The committee put one amendment on the bill to include secure areas of law enforcement facilities as a place concealed guns are not allowed, which came at the request of the Yellowstone County Sheriff's Office and the bill sponsor, Rep. Seth Berglee, R-Joliet.
House Bill 102 cleared the committee on a 7-4 vote, with Republicans supporting it and Democrats in opposition. The amendment passed on the same margin.
If passed, the legislation would stop the state Board of Regents, which oversees the higher education campuses in Montana, from blocking the carrying of firearms on those campuses. It also greatly expands where people may conceal-carry guns without a permit and allows permitted-carry in additional places such as bars and restaurants that serve alcohol.
The committee failed to pass other amendments proposed for the bill, some of which would have made more substantial changes.
Committee members were confused at points about the process of voting on the amendments, as the committee attempted to at times segregate parts of larger amendments.

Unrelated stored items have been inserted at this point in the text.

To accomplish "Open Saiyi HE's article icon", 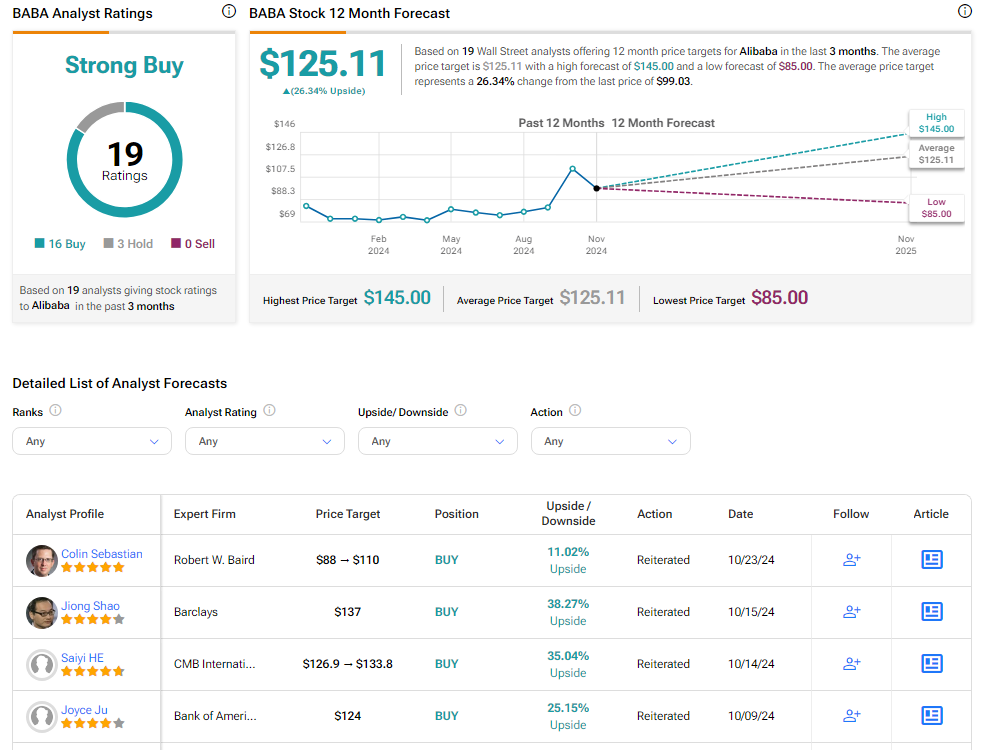I will coord(931,664).
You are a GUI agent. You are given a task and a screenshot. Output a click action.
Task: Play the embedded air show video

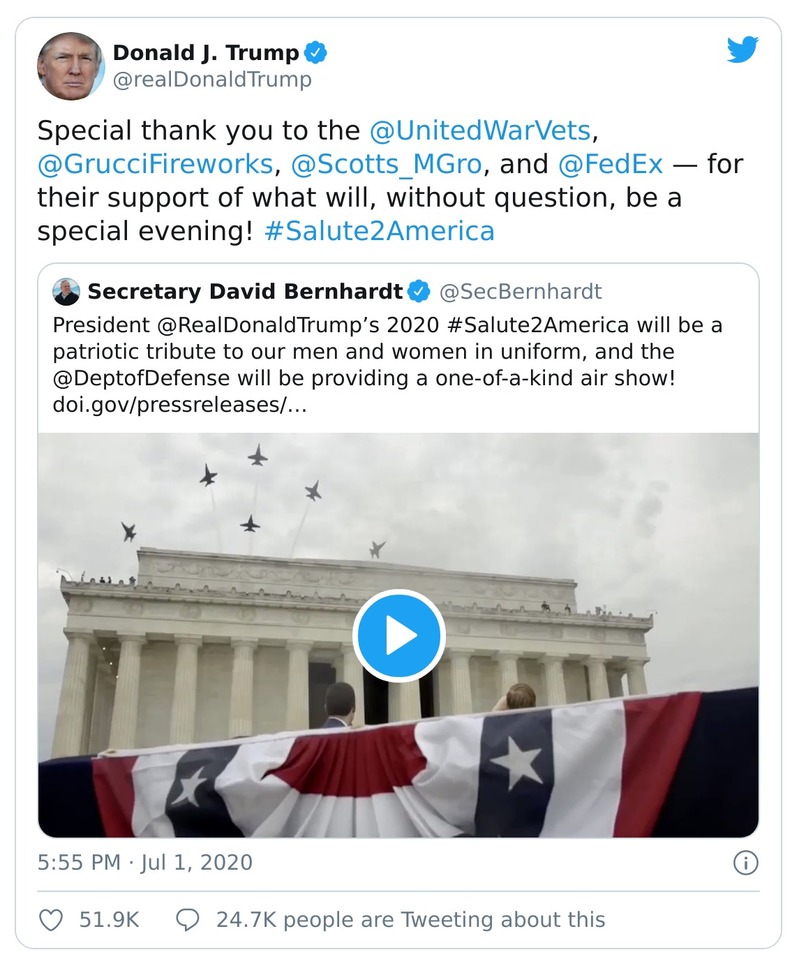point(398,636)
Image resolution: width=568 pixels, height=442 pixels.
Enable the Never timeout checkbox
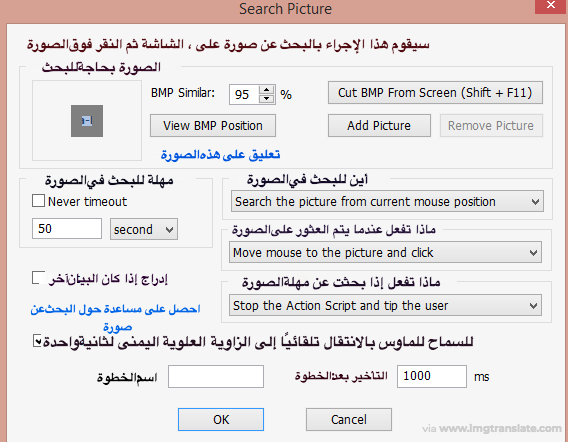click(x=38, y=201)
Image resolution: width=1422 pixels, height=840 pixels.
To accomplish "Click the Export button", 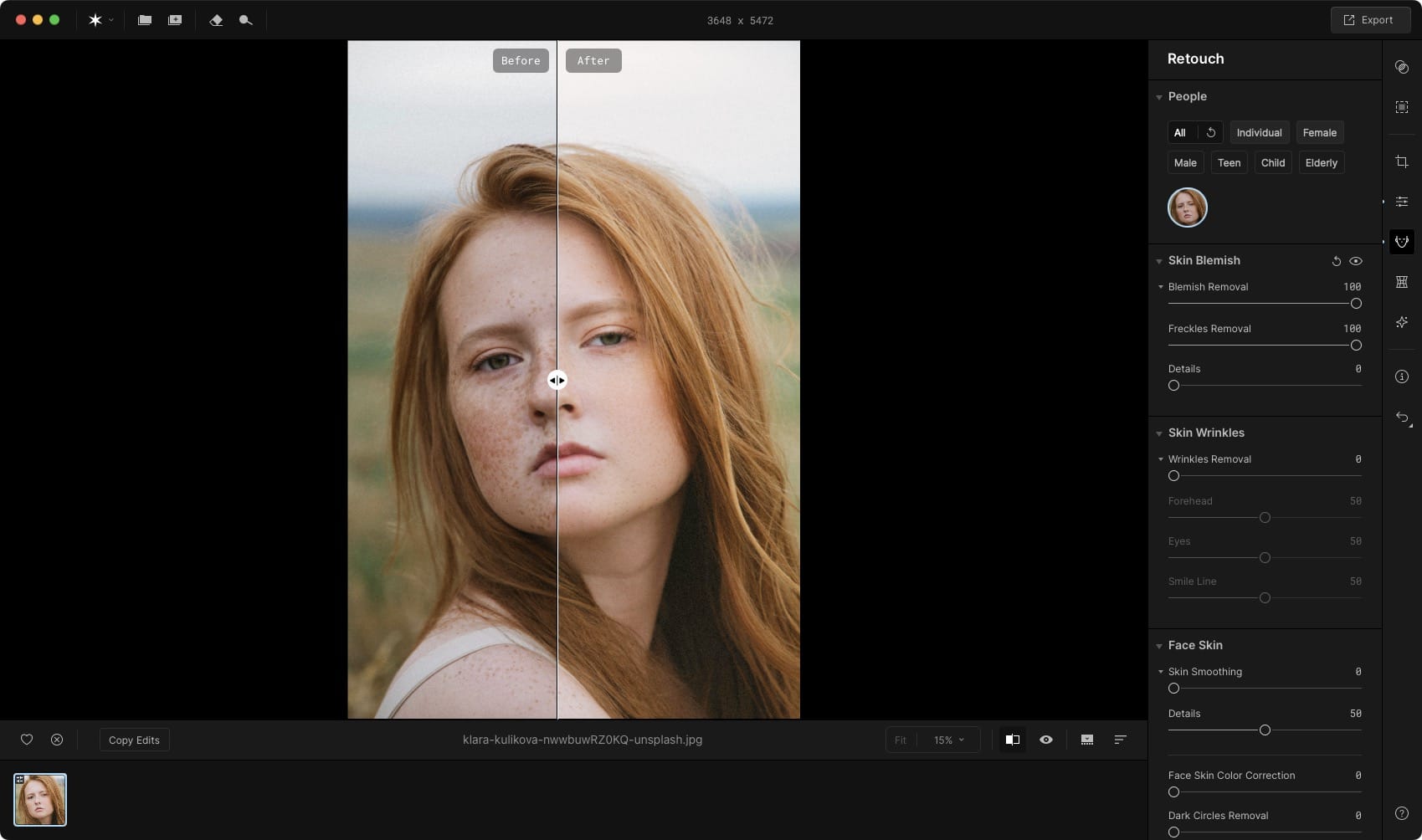I will click(x=1369, y=20).
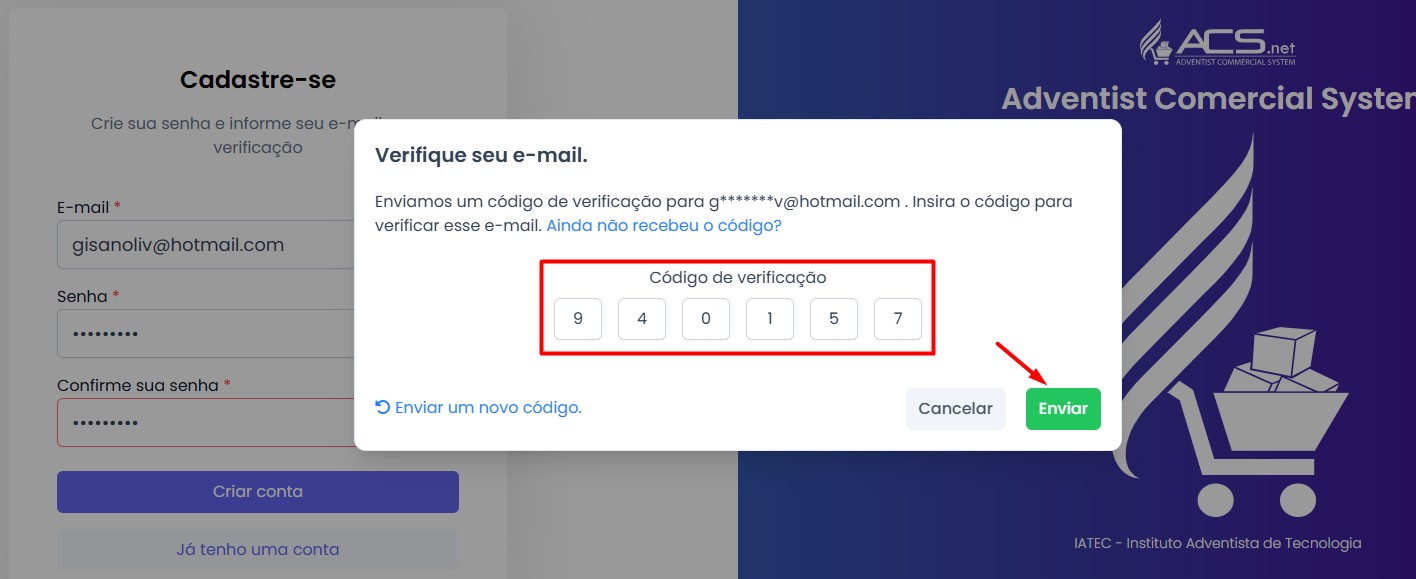Select "Já tenho uma conta" button
This screenshot has height=579, width=1416.
pos(258,549)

One proposal that failed to pass would have let judges decide about allowing firearms in their courtrooms and other locations within the building. Another failed change would have allowed for control over firearms at some events on campuses that have controlled access and active security, like sporting events.
After the vote to move the bill to the full Senate, Sen. Diane Sands, a Democrat from Missoula, questioned why the bill didn't have a note attached estimating its fiscal impact to the state. Sands said the legislation would have a cost to the state's university system.
The bill next heads to the full Senate. The House will also have to concur on changes made in the Senate.
Berglee's legislation is similar to a bill he had vetoed in 2019 by the former Democratic governor. The state has its first Republican governor in 16 years, and many GOP lawmakers are hoping for different outcomes from past vetoes this session.